Gun Shy
How a lack of funds translates to inadequate research on gun violence in America.
It’s a simple equation. Cassandra Crifasi describes the main challenge she and her colleagues face at the Johns Hopkins Center for Gun Policy and Research this way: “The amount of funding gun violence prevention and gun policy research receives from the federal government doesn’t match the burden of mortality and morbidity caused by gun violence in this country.”
The cause of the problem is less simple to articulate, says Daniel Webster, director of the Center. “Many people believe Centers for Disease Control is prohibited from funding gun policy research because of the Dickey Amendment,” he says. “That’s a misunderstanding.”
The Dickey Amendment, passed in 1996, mandates that “none of the funds made available for injury prevention and control at the Centers for Disease Control and Prevention (CDC) may be used to advocate or promote gun control.” The amendment was introduced after the National Rifle Association lobbied Congress in response to a CDC-funded 1993 study that reported that guns in the home were associated with increased risk of homicide in the home.
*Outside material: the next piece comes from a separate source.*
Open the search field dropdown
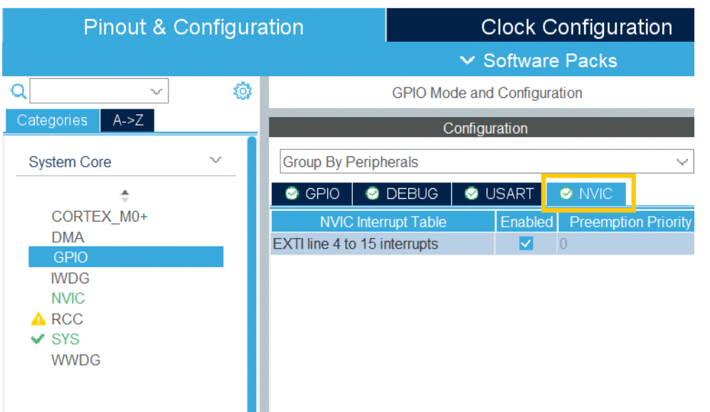This screenshot has width=710, height=412. click(157, 91)
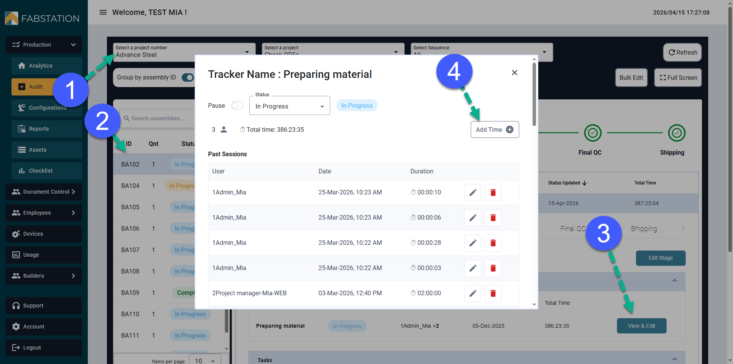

Webster explains that the lack of funding is due less to the Dickey Amendment itself than to its implications. “Clearly, at CDC 20 years ago,” he says, “they got the message that if you fund research that really angers the gun lobby, you risk substantial cuts to your budget.”
Without federal funding, there are no training grants to fund doctoral students and postdocs in gun policy research like there are in other injury prevention and public policy fields, says Crifasi. That keeps the field small—she estimates there are only 30 dedicated gun policy researchers in the country. Additionally, Crifasi says, the NIH offers no K awards (which provide significant career development funding for early-career researchers) in the field of gun violence prevention. Besides the scarcity of funding, both Crifasi and Webster say the federal government hampers the collection and distribution of data that could significantly enhance the understanding of gun violence. “There’s scant research on underground gun markets and how those underground gun markets differ in places where gun laws are relatively strict versus places with pretty lax laws,” says Webster, a fact he attributes to Congress “bottling up” data in response to pressure from the NRA.
Crifasi says the lack of data on the incidence of nonlethal shootings, a result of the FBI aggregating that data into a general category of aggravated assault, “means we only have the tip of the iceberg of gun violence in this country. We have more and more people dying and experiencing injuries from gun violence every year, and we’re still having problems getting basic research done because we can’t get the data or the funding.”